> **Your tasks**:
**A)** In the excerpt about the Ian Campbell murder case, how many signatures did Mancino collect for the petition?
**B)** Reproduce the stretch of the excerpt about the Ian Campbell murder case from "Mancino drafted a" through "Powell's release date.".

> **Excerpt to read**:
━━━━━━━━━━━━━━━━━━━━
Hettinger was forced to resign from the LAPD in 1966, after being accused of shoplifting. Years later, he was elected a supervisor of Kern County, California, where he served multiple consecutive terms. He died of liver disease in 1994 at age 59.

=== The suspects ===

Powell was arrested on the night of the murder, after being spotted driving a stolen vehicle by California Highway Patrol officers. The following day, Smith was apprehended as well. The lead LAPD investigator on the case was Sergeant Pierce Brooks. Both suspects were convicted of murder and sentenced to death. Ultimately, they received life sentences. For each, the lower court sentence followed a second trial and several appeals. Their death sentences were vacated when the California Supreme Court ruled in California v. Anderson (1972) that California's death penalty was cruel and unusual punishment.

In April 1982, following the release of Jimmy Lee Smith from prison, Valerie Campbell, the daughter of the slain Officer Ian Campbell, contacted John Mancino. Mancino was the founder of Citizens for Truth, an organization that had recently led a successful petition effort to rescind the parole date of Sirhan Sirhan, who had been convicted of assassinating presidential candidate Robert F. Kennedy.

Mancino drafted a petition to have Powell's scheduled release rescinded. With Valerie Campbell's help, he collected 31,500 signatures in three and a half weeks, which were submitted to the California Board of Prison Terms, along with several thousand letters. The parole board then held a hearing and eventually rescinded Powell's release date.
━━━━━━━━━━━━━━━━━━━━
> **Information supplied**:
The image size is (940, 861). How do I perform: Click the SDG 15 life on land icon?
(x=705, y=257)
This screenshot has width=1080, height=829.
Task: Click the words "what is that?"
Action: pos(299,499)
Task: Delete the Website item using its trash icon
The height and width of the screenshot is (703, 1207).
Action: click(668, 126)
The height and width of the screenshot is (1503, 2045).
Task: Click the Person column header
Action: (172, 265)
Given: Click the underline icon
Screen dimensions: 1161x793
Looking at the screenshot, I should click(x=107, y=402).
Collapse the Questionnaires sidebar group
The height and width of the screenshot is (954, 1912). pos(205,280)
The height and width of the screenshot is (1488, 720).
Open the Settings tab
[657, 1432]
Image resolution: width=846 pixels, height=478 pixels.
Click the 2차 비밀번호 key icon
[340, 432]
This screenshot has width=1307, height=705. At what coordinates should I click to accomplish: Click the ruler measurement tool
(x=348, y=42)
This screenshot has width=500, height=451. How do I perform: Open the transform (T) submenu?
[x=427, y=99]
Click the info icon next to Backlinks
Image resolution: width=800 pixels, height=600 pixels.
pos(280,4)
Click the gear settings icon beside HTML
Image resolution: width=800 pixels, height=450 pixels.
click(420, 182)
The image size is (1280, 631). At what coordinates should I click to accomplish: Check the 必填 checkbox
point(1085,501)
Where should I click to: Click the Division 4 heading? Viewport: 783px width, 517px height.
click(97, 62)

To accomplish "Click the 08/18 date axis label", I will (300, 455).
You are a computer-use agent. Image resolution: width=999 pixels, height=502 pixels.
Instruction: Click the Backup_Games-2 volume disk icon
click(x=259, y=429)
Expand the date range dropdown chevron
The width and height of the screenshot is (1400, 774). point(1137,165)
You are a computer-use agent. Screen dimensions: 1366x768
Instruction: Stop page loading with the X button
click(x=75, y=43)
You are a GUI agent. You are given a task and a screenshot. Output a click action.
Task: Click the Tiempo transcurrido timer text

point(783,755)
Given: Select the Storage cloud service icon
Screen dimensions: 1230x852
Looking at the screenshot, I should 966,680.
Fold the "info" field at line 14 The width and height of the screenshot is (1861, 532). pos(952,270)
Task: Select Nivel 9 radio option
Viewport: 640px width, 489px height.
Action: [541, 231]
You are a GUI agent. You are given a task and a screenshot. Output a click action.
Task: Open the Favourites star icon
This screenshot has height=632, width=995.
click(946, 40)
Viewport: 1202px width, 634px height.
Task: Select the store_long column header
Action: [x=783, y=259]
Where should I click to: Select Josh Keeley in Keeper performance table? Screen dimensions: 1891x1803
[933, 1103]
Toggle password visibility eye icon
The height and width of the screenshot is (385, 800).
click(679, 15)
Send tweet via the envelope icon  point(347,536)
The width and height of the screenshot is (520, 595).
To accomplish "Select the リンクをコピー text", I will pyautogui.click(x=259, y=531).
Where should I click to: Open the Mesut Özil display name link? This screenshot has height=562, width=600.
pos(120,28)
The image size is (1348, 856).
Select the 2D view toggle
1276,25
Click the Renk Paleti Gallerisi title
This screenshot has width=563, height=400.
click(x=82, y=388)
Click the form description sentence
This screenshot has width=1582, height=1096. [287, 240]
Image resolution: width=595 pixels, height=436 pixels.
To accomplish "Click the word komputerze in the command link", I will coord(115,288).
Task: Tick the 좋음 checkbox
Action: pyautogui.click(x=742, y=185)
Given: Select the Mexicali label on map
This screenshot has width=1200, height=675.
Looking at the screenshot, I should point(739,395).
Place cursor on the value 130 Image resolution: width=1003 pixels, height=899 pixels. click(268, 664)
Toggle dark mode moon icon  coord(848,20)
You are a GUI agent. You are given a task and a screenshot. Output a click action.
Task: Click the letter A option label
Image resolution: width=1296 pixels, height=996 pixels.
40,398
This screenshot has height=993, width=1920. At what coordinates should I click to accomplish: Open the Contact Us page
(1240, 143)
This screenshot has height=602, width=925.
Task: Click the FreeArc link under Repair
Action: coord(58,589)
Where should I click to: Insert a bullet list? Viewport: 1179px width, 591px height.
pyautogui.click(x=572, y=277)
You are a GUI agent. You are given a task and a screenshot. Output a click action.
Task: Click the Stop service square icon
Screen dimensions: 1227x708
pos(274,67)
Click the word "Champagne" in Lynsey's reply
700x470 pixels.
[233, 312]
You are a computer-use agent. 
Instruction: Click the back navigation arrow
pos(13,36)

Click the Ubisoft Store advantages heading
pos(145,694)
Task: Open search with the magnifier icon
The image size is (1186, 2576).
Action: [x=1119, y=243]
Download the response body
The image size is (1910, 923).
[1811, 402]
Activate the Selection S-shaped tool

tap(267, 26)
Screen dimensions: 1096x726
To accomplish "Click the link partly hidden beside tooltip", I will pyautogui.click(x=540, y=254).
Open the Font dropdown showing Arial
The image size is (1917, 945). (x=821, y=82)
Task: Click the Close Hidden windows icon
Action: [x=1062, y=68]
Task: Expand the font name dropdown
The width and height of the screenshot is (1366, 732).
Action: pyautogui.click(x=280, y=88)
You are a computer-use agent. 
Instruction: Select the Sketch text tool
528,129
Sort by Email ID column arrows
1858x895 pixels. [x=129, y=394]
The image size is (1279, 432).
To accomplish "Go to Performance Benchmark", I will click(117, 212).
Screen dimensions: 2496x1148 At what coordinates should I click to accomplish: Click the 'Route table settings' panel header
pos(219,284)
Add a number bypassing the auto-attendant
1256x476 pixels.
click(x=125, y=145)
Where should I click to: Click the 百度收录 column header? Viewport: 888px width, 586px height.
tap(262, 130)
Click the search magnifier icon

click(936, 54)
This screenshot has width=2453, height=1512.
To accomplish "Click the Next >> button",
━━━━━━━━━━━━━━━━━━━━
> **Response list**:
**A)** 31,500 signatures, gathered in three and a half weeks.

**B)**
Mancino drafted a petition to have Powell's scheduled release rescinded. With Valerie Campbell's help, he collected 31,500 signatures in three and a half weeks, which were submitted to the California Board of Prison Terms, along with several thousand letters. The parole board then held a hearing and eventually rescinded Powell's release date.